Passage to read:
········
Large facilities for processing live animals into food have been in use for a number of years. Many of these facilities, however, lack adequate equipment and controls to reduce the growth of potentially harmful microorganisms. Lack of sufficient cooling, atmosphere control, and cleansing are some of the primary reasons microbes thrive during food processing.
In most conventional food processing facilities, an animal carcass is cooled only after the carcass is processed to remove viscera and cut into portions. (As used herein, the term "carcass" generally means a whole animal body or a portion of the animal body) Immediately after an animal is slaughtered, however, the resulting carcass is at a temperature that is approximately the same as the body temperature of the animal. This warm temperature of the carcass promotes microbial growth up until the time when the carcass is finally cooled. Because a great amount of time normally passes from when an animal is slaughtered to when the processed carcass is cooled, significant growth of microbes can occur.
The atmosphere within a food processing facility also affects microbial growth during food processing. Many different types of microorganisms thrive on gases such as oxygen, but little or no attempt is made to control the relative amounts of these gases during food processing. In addition, many of the existing food processing facilities do not use gases, such as ozone, nitrogen, carbon dioxide, and argon, which can control microbial growth without contaminating the resulting food.
Poor cleaning of both animals and processing machines is yet another reason for microbial contamination. Typically, animals, such as chickens, are shipped to a food processing facility and slaughtered before they have been washed. The filth, fecal matter, and dirt carried by these animals often spread throughout an entire food processing facility, resulting in contaminated food.
As machines process one animal carcass after another, they often cross contaminate carcasses and assist in spreading microbes. Fresh water or water in combination with chemicals is used to wash the machines, but the water alone is ineffective for killing microbes, and the chemicals added to water often pollute the water to a level requiring special disposal procedures. Because most conventional food processing facilities use a significant amount of fresh water, they cannot be located in areas lacking a large source of fresh water.
In light of the foregoing, there is a need in the art for a method and system for processing food to reduce microbial growth and to eliminate the need for excessive amounts of fresh water.
········
Information shown:
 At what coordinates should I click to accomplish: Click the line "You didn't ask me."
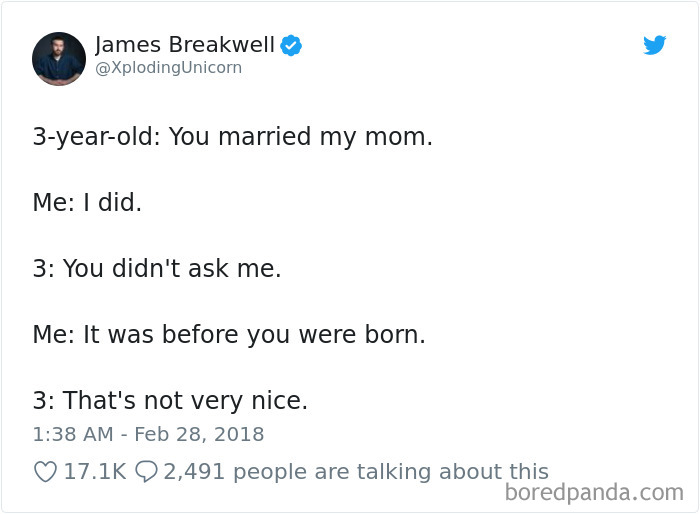coord(172,269)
········
Quote the passage about microbial growth in food processing facilities in full, word for word.

Answer in full:
Large facilities for processing live animals into food have been in use for a number of years. Many of these facilities, however, lack adequate equipment and controls to reduce the growth of potentially harmful microorganisms. Lack of sufficient cooling, atmosphere control, and cleansing are some of the primary reasons microbes thrive during food processing.
In most conventional food processing facilities, an animal carcass is cooled only after the carcass is processed to remove viscera and cut into portions. (As used herein, the term "carcass" generally means a whole animal body or a portion of the animal body) Immediately after an animal is slaughtered, however, the resulting carcass is at a temperature that is approximately the same as the body temperature of the animal. This warm temperature of the carcass promotes microbial growth up until the time when the carcass is finally cooled. Because a great amount of time normally passes from when an animal is slaughtered to when the processed carcass is cooled, significant growth of microbes can occur.
The atmosphere within a food processing facility also affects microbial growth during food processing. Many different types of microorganisms thrive on gases such as oxygen, but little or no attempt is made to control the relative amounts of these gases during food processing. In addition, many of the existing food processing facilities do not use gases, such as ozone, nitrogen, carbon dioxide, and argon, which can control microbial growth without contaminating the resulting food.
Poor cleaning of both animals and processing machines is yet another reason for microbial contamination. Typically, animals, such as chickens, are shipped to a food processing facility and slaughtered before they have been washed. The filth, fecal matter, and dirt carried by these animals often spread throughout an entire food processing facility, resulting in contaminated food.
As machines process one animal carcass after another, they often cross contaminate carcasses and assist in spreading microbes. Fresh water or water in combination with chemicals is used to wash the machines, but the water alone is ineffective for killing microbes, and the chemicals added to water often pollute the water to a level requiring special disposal procedures. Because most conventional food processing facilities use a significant amount of fresh water, they cannot be located in areas lacking a large source of fresh water.
In light of the foregoing, there is a need in the art for a method and system for processing food to reduce microbial growth and to eliminate the need for excessive amounts of fresh water.